Teil 1: Vom Fang der Fische bis zum Aquarianer. Von Tierarzt Harald Mülder und Robert Baur-Kruppas [Erstveröffentlichung in der Fachzeitschrift "Koralle", 2006]

Vor fast zwei Jahren trat der Importeur Tropical Live Import aus Menden im Sauerland an Harald Mülder heran und schilderte ihm die Problematik von Fischsterben in seiner Großanlage. Wöchentlich erreichen den Importeur Fischlieferungen aus allen Regionen der Weltmeere. Ein Teil der Fische kam entweder schon tot an, oder verstarb innerhalb kurzer Zeit, zum Teil mit, oder auch ohne deutliche Symptome. Das ist im gesamten Großhandel sicherlich keine Neuigkeit das es ab und zu auch Probleme geben kann. Zum Glück ist das mit dem Fischsterben heute nicht mehr so, dazu aber an anderer Stelle dann mehr.

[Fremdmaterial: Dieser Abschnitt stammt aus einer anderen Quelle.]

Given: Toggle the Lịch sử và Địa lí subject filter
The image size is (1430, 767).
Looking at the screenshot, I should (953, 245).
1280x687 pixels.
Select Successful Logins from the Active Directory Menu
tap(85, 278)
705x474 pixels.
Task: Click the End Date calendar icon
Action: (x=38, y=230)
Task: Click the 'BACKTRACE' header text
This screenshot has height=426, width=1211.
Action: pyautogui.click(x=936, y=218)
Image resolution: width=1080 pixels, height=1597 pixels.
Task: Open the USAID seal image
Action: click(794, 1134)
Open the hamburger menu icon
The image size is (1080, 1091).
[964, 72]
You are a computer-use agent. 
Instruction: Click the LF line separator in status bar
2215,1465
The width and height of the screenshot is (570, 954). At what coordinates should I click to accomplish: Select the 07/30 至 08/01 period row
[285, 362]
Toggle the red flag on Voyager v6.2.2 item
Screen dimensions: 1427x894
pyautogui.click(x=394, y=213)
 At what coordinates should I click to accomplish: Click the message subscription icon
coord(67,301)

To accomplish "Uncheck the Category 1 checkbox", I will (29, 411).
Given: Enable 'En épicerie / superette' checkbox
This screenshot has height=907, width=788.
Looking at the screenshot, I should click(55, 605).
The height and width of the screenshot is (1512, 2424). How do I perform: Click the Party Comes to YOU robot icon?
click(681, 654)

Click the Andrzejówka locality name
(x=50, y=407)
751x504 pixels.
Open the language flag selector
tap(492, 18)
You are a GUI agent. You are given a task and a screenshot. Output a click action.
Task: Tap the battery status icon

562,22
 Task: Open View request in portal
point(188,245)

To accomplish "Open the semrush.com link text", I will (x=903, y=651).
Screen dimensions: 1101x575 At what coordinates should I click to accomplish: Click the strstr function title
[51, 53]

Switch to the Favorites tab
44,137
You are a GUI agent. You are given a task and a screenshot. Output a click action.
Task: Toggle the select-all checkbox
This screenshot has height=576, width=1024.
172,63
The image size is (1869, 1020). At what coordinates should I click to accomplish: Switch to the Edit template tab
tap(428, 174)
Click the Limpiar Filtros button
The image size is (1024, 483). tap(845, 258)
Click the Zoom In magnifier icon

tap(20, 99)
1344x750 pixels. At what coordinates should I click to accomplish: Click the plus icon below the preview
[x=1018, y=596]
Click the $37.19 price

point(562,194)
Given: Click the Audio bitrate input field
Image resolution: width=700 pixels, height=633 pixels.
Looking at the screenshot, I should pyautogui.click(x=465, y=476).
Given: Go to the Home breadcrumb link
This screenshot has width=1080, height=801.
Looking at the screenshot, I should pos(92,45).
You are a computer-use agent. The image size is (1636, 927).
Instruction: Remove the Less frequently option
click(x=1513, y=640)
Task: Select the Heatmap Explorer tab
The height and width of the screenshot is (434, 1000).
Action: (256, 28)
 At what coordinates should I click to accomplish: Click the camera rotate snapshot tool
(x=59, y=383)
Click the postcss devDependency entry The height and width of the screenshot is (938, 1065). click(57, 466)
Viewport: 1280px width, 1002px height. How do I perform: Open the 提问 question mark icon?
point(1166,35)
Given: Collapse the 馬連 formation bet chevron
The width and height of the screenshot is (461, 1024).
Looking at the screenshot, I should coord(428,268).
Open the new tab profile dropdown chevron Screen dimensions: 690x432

Die Verdachtsdiagnose eines befreundeten Fachhändlers aus Holzgerlingen waren Einzellerinfektionen wie Broklinella und Uronema. Bei einem vereinbarten Termin vor Ort wurde aber schnell klar dass hier keine einfache Infektion mit Einzellern vorliegt. Bei der Annamnese wurde offensichtlich, dass die Fische innerhalb von einer Stunde erkrankten und starben. Andere wieder herum zeigten rot unterlaufene Hautveränderungen. Diese zeigten dann jedoch noch keine Veränderung des Allgemeinempfindens und nahmen sogar noch Futter auf.


Mehrere frisch verstorbene, sowie im Todeskampf befindliche Fische wurden von Harald einer genauen Untersuchung unterzogen. Er sezierte einige und nahm Hautabstriche in denen keine Einzeller nachgewiesen werden konnten. Jedoch zeigte sich hier schon eine hochgradige Besiedlung mit sich schnell beweglichen Bakterien. Bei der näheren Untersuchung der Bauchhöhle zeigten sich die Organe, selbst der frisch getöteten Fische, in einem stark autolytischen Zustand. (autolytisch = Selbstauflösung)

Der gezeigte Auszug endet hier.